Prompt — Continue the comment thread below about Social Security, pensions, and saving for retirement, starting after its final sentence rather than from the items that follow it.

**** Supplied text

Some people don't understand SS at all. That it's just a suppliment, not supposed to be your entire income once retired. What makes matters even worse is when you are eligible for Medicare and you need to have Part B, Prescription plan and a Medicare supplement. Not cheap at all.
Plenty of people who work in low wage jobs are offered savings plans. Even Walmart has a 401k plan where they match the minimum investment. Other low wage places offer 401k plans too like Target, Kohl's, Starbucks, Sears, J. C. Penney, Bed Bath & Beyond. Yes, not easy to save when you are making low wages, but baby steps.
Jennifer Lee says:
Louise, there are exceptions, but I am talking about those lucky people who have a reliable pension--not underfunded ones--those people would be in the same boat as the rest or those without a pension at all. Bankrupt companies and even some local governments (think Detroit ) have pulled the pensions of their employees.
I was referring to those who get a check each month until they die--they are the lucky ones and thus less likely to become bankrupt. It is understood that SS was never meant to be the only source of income in retirement, but when SS was created pensions were common in the workplace. It was not foreseen that pensions would be dissolved or deemed insolvent and people died earlier. Even so, some jobs are physically demanding and even though the human body is now living longer--it still gets tired and people do wear out. The job market is also discriminating against older workers which makes it harder to keep working and contributing to SS and pensions.

********
**** Data extracts

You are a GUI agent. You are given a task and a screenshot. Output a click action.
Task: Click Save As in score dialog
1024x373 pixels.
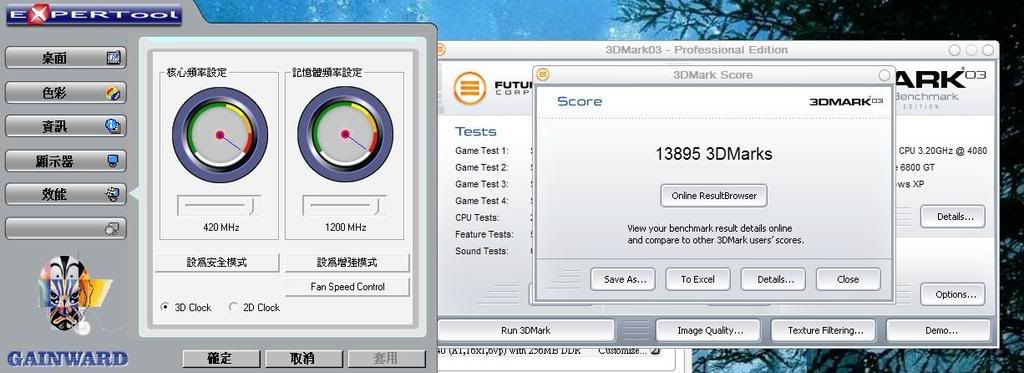click(624, 279)
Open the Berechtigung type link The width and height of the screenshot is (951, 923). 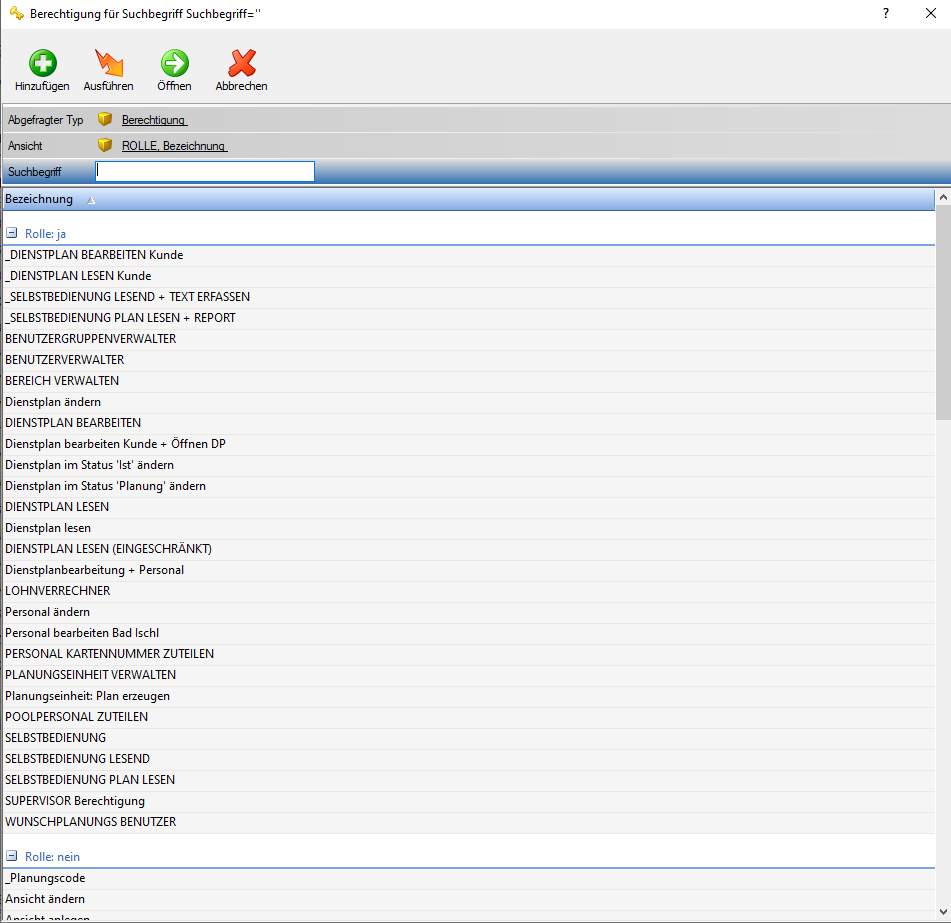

********

Response area —
Sue B says:
Both my husband and I have RRPensions and I also have one from the state. Thank God we were union workers.!
Chris J says:
I agree that their are some entities that sold their workers a bills of goods regarding pensions. In my case I made contributions that totaled almost 300k by the time I retired. Now I am able to receive monthly payouts that, given I live a long, full life, will more than exceed the amount paid in. That being said, we also contrived to 403B accounts and have substantial equity in or home. Bottom line is that planning for the future begins well in advance.
The real culprit, in my opinion, for challenges for many more seniors is the skyrocketing cost of healthcare. Given the fact that seniors that have even one serious illness, can burn through savings is a scary reality for almost everyone now. Healthcare plans across the country continue to raise premiums and cut benefits. It is our plan to use one of our 403B accounts to be our emergency fund for ONLY health related costs. Something all of us need to think about. Medicare and supplemental will only get more expensive over time.